__Description of the task__.
Copy out every line of the listing below verbatim, changing nothing.

BEGIN Material shown

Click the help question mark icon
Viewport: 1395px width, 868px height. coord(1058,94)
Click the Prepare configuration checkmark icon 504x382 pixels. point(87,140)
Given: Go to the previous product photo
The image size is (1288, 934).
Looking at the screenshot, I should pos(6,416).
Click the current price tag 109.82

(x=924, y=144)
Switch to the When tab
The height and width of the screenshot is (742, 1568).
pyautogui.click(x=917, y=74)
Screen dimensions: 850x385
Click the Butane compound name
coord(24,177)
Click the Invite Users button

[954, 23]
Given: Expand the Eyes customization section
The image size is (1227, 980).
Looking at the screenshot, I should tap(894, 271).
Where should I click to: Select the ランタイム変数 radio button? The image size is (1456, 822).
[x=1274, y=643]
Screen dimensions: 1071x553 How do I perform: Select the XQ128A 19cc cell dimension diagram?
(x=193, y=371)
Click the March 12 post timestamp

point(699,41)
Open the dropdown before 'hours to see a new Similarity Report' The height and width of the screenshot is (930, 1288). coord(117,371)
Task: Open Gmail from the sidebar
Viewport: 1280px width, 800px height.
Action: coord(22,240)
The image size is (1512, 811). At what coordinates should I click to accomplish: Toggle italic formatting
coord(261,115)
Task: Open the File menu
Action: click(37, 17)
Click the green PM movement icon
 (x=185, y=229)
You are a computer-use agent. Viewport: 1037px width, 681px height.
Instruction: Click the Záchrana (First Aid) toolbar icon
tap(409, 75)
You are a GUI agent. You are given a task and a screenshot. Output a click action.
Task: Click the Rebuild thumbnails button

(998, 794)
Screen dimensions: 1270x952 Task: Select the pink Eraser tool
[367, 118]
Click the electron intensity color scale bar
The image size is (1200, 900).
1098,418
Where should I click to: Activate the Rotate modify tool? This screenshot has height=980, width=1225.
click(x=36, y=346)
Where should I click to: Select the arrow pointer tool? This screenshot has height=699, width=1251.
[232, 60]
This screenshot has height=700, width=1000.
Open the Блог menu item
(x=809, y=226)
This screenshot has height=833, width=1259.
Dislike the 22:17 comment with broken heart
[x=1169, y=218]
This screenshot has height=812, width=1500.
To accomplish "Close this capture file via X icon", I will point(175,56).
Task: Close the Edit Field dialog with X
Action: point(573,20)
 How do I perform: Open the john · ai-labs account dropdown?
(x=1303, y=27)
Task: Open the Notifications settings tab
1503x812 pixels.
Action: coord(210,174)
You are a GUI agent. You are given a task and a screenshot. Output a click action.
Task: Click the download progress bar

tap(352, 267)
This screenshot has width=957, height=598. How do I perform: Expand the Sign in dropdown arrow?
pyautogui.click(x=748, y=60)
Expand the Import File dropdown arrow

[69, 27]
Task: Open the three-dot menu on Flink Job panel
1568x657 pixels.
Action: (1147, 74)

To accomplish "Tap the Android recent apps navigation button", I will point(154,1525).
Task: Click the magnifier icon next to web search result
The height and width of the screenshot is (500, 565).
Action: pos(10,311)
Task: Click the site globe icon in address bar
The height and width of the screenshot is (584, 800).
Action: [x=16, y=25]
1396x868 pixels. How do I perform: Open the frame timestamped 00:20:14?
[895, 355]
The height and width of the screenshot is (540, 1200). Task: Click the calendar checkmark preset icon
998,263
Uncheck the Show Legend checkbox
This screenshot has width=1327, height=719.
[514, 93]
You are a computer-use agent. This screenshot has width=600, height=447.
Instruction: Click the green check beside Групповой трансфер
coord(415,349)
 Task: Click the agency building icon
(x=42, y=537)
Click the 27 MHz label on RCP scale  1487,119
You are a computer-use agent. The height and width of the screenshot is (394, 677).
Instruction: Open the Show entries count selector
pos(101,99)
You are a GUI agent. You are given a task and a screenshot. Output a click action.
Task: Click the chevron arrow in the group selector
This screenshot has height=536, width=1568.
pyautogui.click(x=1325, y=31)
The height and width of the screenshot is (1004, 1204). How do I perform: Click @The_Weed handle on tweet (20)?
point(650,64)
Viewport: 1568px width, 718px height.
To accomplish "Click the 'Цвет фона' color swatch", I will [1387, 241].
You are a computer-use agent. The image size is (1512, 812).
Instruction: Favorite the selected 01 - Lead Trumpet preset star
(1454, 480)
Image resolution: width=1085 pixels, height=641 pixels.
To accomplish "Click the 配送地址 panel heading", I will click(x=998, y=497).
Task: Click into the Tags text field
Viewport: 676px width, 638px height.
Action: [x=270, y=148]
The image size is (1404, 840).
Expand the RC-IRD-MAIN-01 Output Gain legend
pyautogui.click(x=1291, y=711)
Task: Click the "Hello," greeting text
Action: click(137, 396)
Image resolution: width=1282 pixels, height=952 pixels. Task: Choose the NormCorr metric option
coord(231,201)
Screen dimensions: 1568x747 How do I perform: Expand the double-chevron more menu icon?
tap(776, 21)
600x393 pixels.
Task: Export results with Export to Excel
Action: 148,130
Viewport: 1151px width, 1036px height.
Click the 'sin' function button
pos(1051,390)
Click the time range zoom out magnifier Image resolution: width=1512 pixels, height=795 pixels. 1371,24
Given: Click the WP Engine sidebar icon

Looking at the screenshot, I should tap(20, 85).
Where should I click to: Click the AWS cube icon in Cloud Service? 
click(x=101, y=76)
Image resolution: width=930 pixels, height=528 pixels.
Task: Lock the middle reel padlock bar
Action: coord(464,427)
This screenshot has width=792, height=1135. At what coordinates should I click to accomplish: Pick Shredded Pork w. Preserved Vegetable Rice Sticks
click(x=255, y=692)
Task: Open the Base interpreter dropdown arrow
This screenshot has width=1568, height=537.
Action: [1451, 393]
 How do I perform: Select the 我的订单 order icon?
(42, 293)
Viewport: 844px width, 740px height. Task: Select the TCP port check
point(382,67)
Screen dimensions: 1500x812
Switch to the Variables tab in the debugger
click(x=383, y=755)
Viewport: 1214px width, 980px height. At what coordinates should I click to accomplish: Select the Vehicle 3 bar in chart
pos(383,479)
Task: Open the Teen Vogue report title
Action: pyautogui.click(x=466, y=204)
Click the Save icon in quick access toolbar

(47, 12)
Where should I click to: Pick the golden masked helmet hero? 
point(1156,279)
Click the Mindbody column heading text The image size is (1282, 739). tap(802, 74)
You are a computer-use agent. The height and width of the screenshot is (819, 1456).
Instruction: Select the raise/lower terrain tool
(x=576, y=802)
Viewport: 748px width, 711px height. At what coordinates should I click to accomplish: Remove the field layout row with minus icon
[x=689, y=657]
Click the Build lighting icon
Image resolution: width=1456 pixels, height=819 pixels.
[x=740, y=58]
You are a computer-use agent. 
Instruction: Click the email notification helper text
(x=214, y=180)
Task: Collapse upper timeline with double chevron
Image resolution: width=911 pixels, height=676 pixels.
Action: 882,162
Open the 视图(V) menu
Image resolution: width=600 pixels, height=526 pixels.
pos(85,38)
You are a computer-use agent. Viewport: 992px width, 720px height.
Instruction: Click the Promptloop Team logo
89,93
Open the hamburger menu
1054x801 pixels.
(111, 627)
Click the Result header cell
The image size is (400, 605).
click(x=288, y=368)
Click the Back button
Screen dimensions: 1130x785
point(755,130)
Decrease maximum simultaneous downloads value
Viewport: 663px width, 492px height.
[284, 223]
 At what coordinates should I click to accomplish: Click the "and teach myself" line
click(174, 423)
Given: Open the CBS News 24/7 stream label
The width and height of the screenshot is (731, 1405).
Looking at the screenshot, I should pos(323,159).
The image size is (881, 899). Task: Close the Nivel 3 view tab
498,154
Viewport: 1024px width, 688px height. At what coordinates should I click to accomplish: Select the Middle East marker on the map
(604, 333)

END Material shown

__Solved exercise__.
Click the help question mark icon
Viewport: 1395px width, 868px height. coord(1058,94)
Click the Prepare configuration checkmark icon 504x382 pixels. point(87,140)
Given: Go to the previous product photo
The image size is (1288, 934).
Looking at the screenshot, I should pos(6,416).
Click the current price tag 109.82

(x=924, y=144)
Switch to the When tab
The height and width of the screenshot is (742, 1568).
pyautogui.click(x=917, y=74)
Screen dimensions: 850x385
Click the Butane compound name
coord(24,177)
Click the Invite Users button

[954, 23]
Given: Expand the Eyes customization section
The image size is (1227, 980).
Looking at the screenshot, I should tap(894, 271).
Where should I click to: Select the ランタイム変数 radio button? The image size is (1456, 822).
[x=1274, y=643]
Screen dimensions: 1071x553 How do I perform: Select the XQ128A 19cc cell dimension diagram?
(x=193, y=371)
Click the March 12 post timestamp

point(699,41)
Open the dropdown before 'hours to see a new Similarity Report' The height and width of the screenshot is (930, 1288). coord(117,371)
Task: Open Gmail from the sidebar
Viewport: 1280px width, 800px height.
Action: coord(22,240)
The image size is (1512, 811). At what coordinates should I click to accomplish: Toggle italic formatting
coord(261,115)
Task: Open the File menu
Action: click(37, 17)
Click the green PM movement icon
 (x=185, y=229)
You are a computer-use agent. Viewport: 1037px width, 681px height.
Instruction: Click the Záchrana (First Aid) toolbar icon
tap(409, 75)
You are a GUI agent. You are given a task and a screenshot. Output a click action.
Task: Click the Rebuild thumbnails button

(998, 794)
Screen dimensions: 1270x952 Task: Select the pink Eraser tool
[367, 118]
Click the electron intensity color scale bar
The image size is (1200, 900).
1098,418
Where should I click to: Activate the Rotate modify tool? This screenshot has height=980, width=1225.
click(x=36, y=346)
Where should I click to: Select the arrow pointer tool? This screenshot has height=699, width=1251.
[232, 60]
This screenshot has height=700, width=1000.
Open the Блог menu item
(x=809, y=226)
This screenshot has height=833, width=1259.
Dislike the 22:17 comment with broken heart
[x=1169, y=218]
This screenshot has height=812, width=1500.
To accomplish "Close this capture file via X icon", I will point(175,56).
Task: Close the Edit Field dialog with X
Action: point(573,20)
 How do I perform: Open the john · ai-labs account dropdown?
(x=1303, y=27)
Task: Open the Notifications settings tab
1503x812 pixels.
Action: coord(210,174)
You are a GUI agent. You are given a task and a screenshot. Output a click action.
Task: Click the download progress bar

tap(352, 267)
This screenshot has width=957, height=598. How do I perform: Expand the Sign in dropdown arrow?
pyautogui.click(x=748, y=60)
Expand the Import File dropdown arrow

[69, 27]
Task: Open the three-dot menu on Flink Job panel
1568x657 pixels.
Action: (1147, 74)

To accomplish "Tap the Android recent apps navigation button", I will point(154,1525).
Task: Click the magnifier icon next to web search result
The height and width of the screenshot is (500, 565).
Action: pos(10,311)
Task: Click the site globe icon in address bar
The height and width of the screenshot is (584, 800).
Action: [x=16, y=25]
1396x868 pixels. How do I perform: Open the frame timestamped 00:20:14?
[895, 355]
The height and width of the screenshot is (540, 1200). Task: Click the calendar checkmark preset icon
998,263
Uncheck the Show Legend checkbox
This screenshot has width=1327, height=719.
[514, 93]
You are a computer-use agent. This screenshot has width=600, height=447.
Instruction: Click the green check beside Групповой трансфер
coord(415,349)
 Task: Click the agency building icon
(x=42, y=537)
Click the 27 MHz label on RCP scale  1487,119
You are a computer-use agent. The height and width of the screenshot is (394, 677).
Instruction: Open the Show entries count selector
pos(101,99)
You are a GUI agent. You are given a task and a screenshot. Output a click action.
Task: Click the chevron arrow in the group selector
This screenshot has height=536, width=1568.
pyautogui.click(x=1325, y=31)
The height and width of the screenshot is (1004, 1204). How do I perform: Click @The_Weed handle on tweet (20)?
point(650,64)
Viewport: 1568px width, 718px height.
To accomplish "Click the 'Цвет фона' color swatch", I will [1387, 241].
You are a computer-use agent. The image size is (1512, 812).
Instruction: Favorite the selected 01 - Lead Trumpet preset star
(1454, 480)
Image resolution: width=1085 pixels, height=641 pixels.
To accomplish "Click the 配送地址 panel heading", I will click(x=998, y=497).
Task: Click into the Tags text field
Viewport: 676px width, 638px height.
Action: [x=270, y=148]
The image size is (1404, 840).
Expand the RC-IRD-MAIN-01 Output Gain legend
pyautogui.click(x=1291, y=711)
Task: Click the "Hello," greeting text
Action: click(137, 396)
Image resolution: width=1282 pixels, height=952 pixels. Task: Choose the NormCorr metric option
coord(231,201)
Screen dimensions: 1568x747 How do I perform: Expand the double-chevron more menu icon?
tap(776, 21)
600x393 pixels.
Task: Export results with Export to Excel
Action: 148,130
Viewport: 1151px width, 1036px height.
Click the 'sin' function button
pos(1051,390)
Click the time range zoom out magnifier Image resolution: width=1512 pixels, height=795 pixels. 1371,24
Given: Click the WP Engine sidebar icon

Looking at the screenshot, I should tap(20, 85).
Where should I click to: Click the AWS cube icon in Cloud Service? 
click(x=101, y=76)
Image resolution: width=930 pixels, height=528 pixels.
Task: Lock the middle reel padlock bar
Action: coord(464,427)
This screenshot has width=792, height=1135. At what coordinates should I click to accomplish: Pick Shredded Pork w. Preserved Vegetable Rice Sticks
click(x=255, y=692)
Task: Open the Base interpreter dropdown arrow
This screenshot has width=1568, height=537.
Action: [1451, 393]
 How do I perform: Select the 我的订单 order icon?
(42, 293)
Viewport: 844px width, 740px height. Task: Select the TCP port check
point(382,67)
Screen dimensions: 1500x812
Switch to the Variables tab in the debugger
click(x=383, y=755)
Viewport: 1214px width, 980px height. At what coordinates should I click to accomplish: Select the Vehicle 3 bar in chart
pos(383,479)
Task: Open the Teen Vogue report title
Action: pyautogui.click(x=466, y=204)
Click the Save icon in quick access toolbar

(47, 12)
Where should I click to: Pick the golden masked helmet hero? 
point(1156,279)
Click the Mindbody column heading text The image size is (1282, 739). tap(802, 74)
You are a computer-use agent. The height and width of the screenshot is (819, 1456).
Instruction: Select the raise/lower terrain tool
(x=576, y=802)
Viewport: 748px width, 711px height. At what coordinates should I click to accomplish: Remove the field layout row with minus icon
[x=689, y=657]
Click the Build lighting icon
Image resolution: width=1456 pixels, height=819 pixels.
[x=740, y=58]
You are a computer-use agent. 
Instruction: Click the email notification helper text
(x=214, y=180)
Task: Collapse upper timeline with double chevron
Image resolution: width=911 pixels, height=676 pixels.
Action: 882,162
Open the 视图(V) menu
Image resolution: width=600 pixels, height=526 pixels.
pos(85,38)
You are a computer-use agent. Viewport: 992px width, 720px height.
Instruction: Click the Promptloop Team logo
89,93
Open the hamburger menu
1054x801 pixels.
(111, 627)
Click the Result header cell
The image size is (400, 605).
click(x=288, y=368)
Click the Back button
Screen dimensions: 1130x785
point(755,130)
Decrease maximum simultaneous downloads value
Viewport: 663px width, 492px height.
[284, 223]
 At what coordinates should I click to accomplish: Click the "and teach myself" line
click(174, 423)
Given: Open the CBS News 24/7 stream label
The width and height of the screenshot is (731, 1405).
Looking at the screenshot, I should pos(323,159).
The image size is (881, 899). Task: Close the Nivel 3 view tab
498,154
Viewport: 1024px width, 688px height. At what coordinates should I click to accomplish: Select the Middle East marker on the map
(604, 333)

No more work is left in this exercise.